## [The task]
Rewrite the items below, replacing each "width" with "breadth" and keeping everything else unchanged. Leave the pictures out of your answer.

## [Data rows]
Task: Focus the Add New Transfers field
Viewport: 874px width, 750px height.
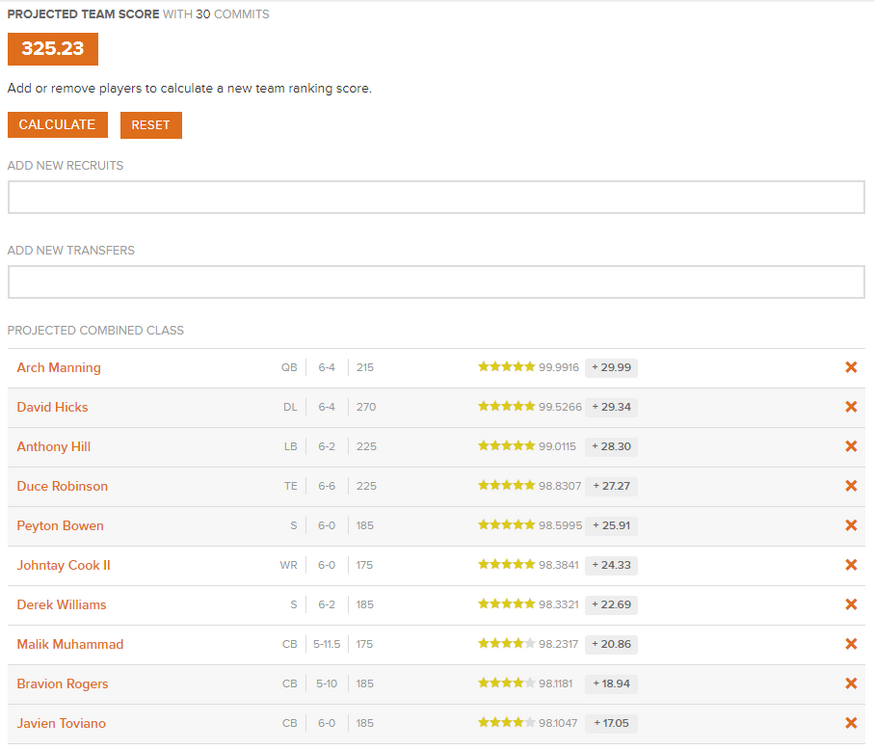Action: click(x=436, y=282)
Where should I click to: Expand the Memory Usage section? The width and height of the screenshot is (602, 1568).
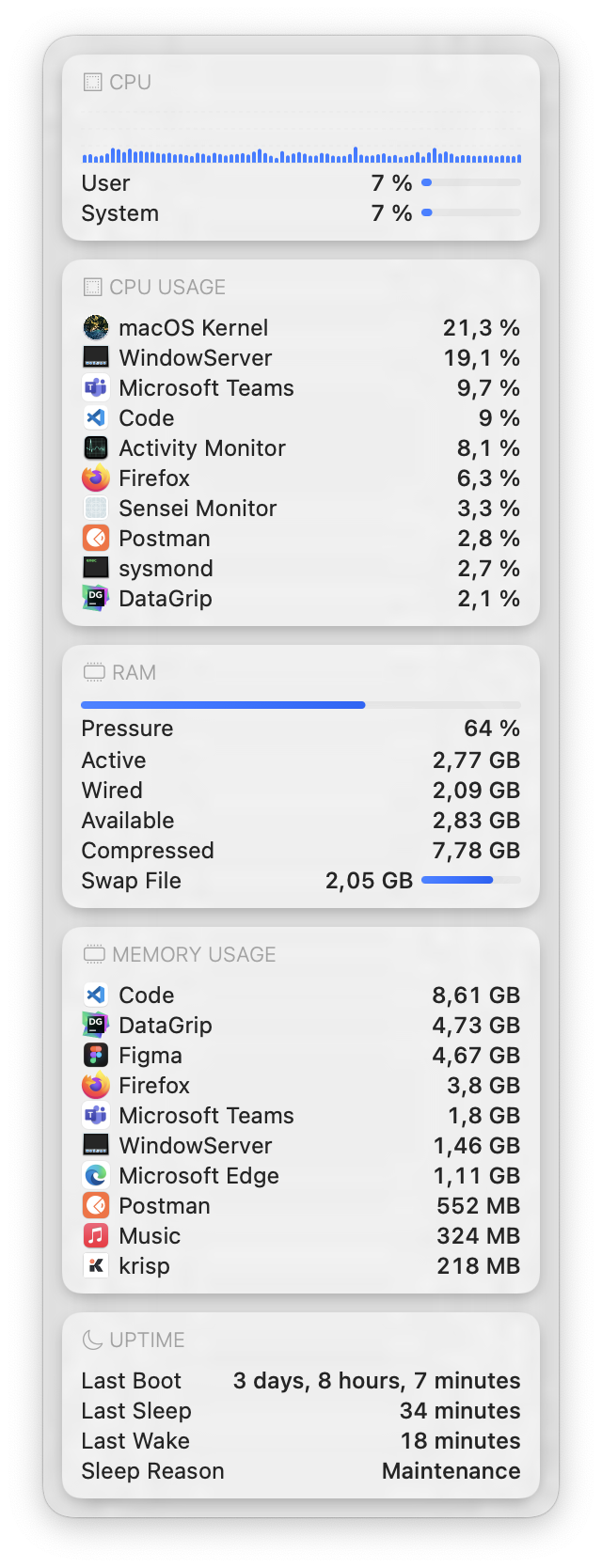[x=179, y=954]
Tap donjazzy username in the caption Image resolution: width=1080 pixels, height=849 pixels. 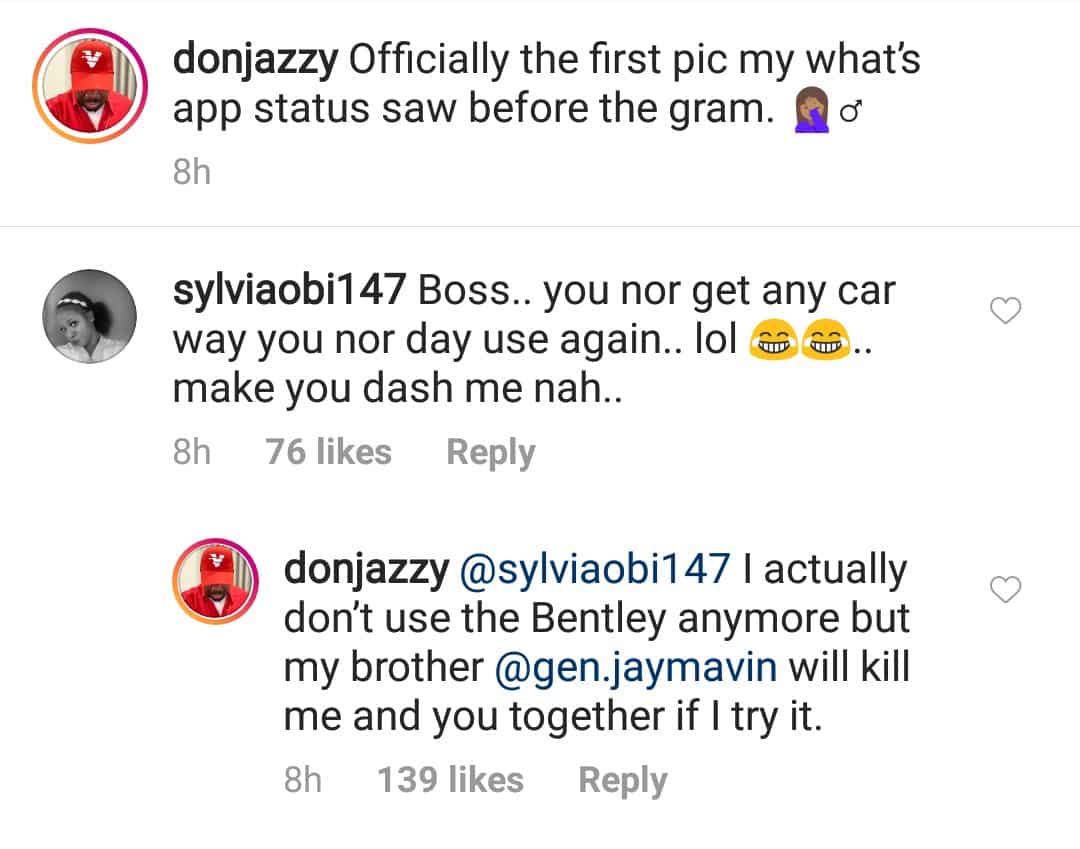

## [Exercise result]
Task: Focus the Add New Transfers field
Viewport: 874px breadth, 750px height.
Action: click(x=436, y=282)
Where should I click to: Expand the Memory Usage section? The breadth and height of the screenshot is (602, 1568).
[x=179, y=954]
Tap donjazzy username in the caption Image resolution: breadth=1080 pixels, height=849 pixels. 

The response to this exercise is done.